# AUSGEWÄHLTER TEXTAUSZUG
“Viele Gespräche, aufnehmen, aufklären und abarbeiten von Bedenken, Sondervereinbarungen und Zeitpläne.” So ungefähr beschreibt ein Sprecher der Sana Kliniken Niederlausitz die aktuelle Situation um die Notfallsanitäter der Luftrettungsstation Senftenberg. Vier von zehn haben eine Änderungskündigung erhalten, die zum 1.1.2023 wirken würde, wenn sie der Zusatzvereinbarung zur Neugestaltung ihrer Arbeitsverträge ab 2023 nicht zustimmen. “Es gibt keine Punkte für die Angestellten, die sie schlechter als jetzt da stehen lassen würde, da haben der ADAC und wir darauf geachtet und Bedenken ernst genommen.” heißt es vom Klinikum, dennoch haben vier Mitarbeiter nicht zugestimmt. Die Gewerkschaft ver.di hatte die Änderungskündigungen kritisiert. Vieles dreht sich um die Frage, ob die Arbeitnehmer mit dem neuen Modell schlechter gestellt sind.

# AUFGABENSTELLUNG
Wie viele Notfallsanitäter der Luftrettungsstation Senftenberg haben laut dem Textauszug eine Änderungskündigung erhalten?

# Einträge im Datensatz
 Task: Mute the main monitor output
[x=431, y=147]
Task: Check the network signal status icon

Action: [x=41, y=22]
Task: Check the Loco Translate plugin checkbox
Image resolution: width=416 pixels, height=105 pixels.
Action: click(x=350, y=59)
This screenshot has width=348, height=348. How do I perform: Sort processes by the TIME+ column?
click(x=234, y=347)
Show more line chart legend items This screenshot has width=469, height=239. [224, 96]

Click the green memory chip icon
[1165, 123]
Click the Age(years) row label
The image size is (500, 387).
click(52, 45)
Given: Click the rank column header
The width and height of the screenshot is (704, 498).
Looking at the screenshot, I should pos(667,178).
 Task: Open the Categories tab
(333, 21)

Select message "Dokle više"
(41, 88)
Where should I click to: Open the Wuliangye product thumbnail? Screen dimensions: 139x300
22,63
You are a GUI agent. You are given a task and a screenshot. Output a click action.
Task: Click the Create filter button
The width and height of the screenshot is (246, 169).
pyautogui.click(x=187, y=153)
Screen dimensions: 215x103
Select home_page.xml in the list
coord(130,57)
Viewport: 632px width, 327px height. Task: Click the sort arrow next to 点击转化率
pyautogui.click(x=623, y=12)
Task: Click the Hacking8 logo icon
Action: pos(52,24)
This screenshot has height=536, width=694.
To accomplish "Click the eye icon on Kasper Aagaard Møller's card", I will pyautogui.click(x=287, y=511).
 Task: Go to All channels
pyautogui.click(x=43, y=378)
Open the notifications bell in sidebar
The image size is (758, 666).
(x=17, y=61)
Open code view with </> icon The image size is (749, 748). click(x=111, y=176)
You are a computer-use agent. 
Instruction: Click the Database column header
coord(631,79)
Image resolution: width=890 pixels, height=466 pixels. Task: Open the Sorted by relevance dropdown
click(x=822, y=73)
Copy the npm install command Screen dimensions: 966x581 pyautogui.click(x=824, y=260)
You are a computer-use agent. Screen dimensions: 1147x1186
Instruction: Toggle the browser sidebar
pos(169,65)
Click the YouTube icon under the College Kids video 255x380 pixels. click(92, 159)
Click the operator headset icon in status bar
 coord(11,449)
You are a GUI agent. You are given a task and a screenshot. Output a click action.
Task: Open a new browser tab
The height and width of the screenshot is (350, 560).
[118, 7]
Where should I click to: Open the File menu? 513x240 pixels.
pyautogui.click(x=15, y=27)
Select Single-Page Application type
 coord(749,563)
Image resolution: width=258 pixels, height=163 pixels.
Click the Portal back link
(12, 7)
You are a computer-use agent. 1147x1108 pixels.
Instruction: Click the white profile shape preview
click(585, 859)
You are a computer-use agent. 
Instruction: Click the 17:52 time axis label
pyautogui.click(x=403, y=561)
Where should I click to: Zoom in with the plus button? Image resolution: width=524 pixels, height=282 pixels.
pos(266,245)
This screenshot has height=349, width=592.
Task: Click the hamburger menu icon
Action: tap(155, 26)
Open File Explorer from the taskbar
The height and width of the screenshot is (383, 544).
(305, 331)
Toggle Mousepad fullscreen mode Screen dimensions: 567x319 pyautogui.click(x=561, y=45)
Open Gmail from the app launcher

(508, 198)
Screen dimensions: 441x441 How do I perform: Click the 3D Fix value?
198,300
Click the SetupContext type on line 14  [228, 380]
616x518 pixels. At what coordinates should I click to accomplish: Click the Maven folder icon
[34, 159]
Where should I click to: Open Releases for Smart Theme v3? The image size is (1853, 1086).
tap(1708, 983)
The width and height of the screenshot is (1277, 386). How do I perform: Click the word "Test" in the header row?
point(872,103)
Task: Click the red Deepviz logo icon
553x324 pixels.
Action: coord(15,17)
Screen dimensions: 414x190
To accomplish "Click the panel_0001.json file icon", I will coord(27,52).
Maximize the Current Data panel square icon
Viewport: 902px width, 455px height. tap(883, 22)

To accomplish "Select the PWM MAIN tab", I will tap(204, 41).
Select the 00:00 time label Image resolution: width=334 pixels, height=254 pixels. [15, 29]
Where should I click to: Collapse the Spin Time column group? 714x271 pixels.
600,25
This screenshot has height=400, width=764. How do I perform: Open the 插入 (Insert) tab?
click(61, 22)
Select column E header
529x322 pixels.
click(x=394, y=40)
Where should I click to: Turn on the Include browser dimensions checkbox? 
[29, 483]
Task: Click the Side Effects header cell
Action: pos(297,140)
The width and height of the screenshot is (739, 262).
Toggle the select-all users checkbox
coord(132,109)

# LÖSUNG
Vier von zehn Notfallsanitätern haben eine Änderungskündigung erhalten.